**Exercise brief**: Give an exact copy of the lines of the records below, starting at the line containing "This screenshot has width=557, height=1022." and running to the end.

**Supplied records**:

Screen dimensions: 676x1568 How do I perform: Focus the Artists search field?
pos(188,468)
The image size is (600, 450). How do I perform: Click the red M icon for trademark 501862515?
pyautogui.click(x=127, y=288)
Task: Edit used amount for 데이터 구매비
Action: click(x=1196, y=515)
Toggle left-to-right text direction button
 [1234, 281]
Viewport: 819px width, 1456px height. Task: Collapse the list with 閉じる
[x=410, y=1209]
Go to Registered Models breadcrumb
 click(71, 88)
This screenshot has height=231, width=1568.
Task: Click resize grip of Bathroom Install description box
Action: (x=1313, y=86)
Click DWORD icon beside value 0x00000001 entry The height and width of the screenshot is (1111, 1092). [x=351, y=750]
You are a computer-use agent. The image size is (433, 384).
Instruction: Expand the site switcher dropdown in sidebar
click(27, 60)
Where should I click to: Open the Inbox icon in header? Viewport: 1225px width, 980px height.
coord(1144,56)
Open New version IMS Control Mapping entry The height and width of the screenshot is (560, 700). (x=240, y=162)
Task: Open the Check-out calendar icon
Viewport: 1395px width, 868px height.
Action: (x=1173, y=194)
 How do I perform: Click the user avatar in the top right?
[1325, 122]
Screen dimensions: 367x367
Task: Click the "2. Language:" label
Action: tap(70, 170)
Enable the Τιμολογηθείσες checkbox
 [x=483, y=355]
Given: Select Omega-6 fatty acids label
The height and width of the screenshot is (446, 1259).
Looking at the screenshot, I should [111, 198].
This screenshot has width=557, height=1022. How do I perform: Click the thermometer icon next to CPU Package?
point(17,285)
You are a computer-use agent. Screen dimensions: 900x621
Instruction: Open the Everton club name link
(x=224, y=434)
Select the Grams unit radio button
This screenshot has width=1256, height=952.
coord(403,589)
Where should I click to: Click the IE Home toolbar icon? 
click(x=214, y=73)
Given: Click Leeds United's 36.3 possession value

**Solution for this problem**:
This screenshot has width=557, height=1022. How do I perform: Click the thermometer icon next to CPU Package?
point(17,285)
You are a computer-use agent. Screen dimensions: 900x621
Instruction: Open the Everton club name link
(x=224, y=434)
Select the Grams unit radio button
This screenshot has width=1256, height=952.
coord(403,589)
Where should I click to: Click the IE Home toolbar icon? 
click(x=214, y=73)
Given: Click Leeds United's 36.3 possession value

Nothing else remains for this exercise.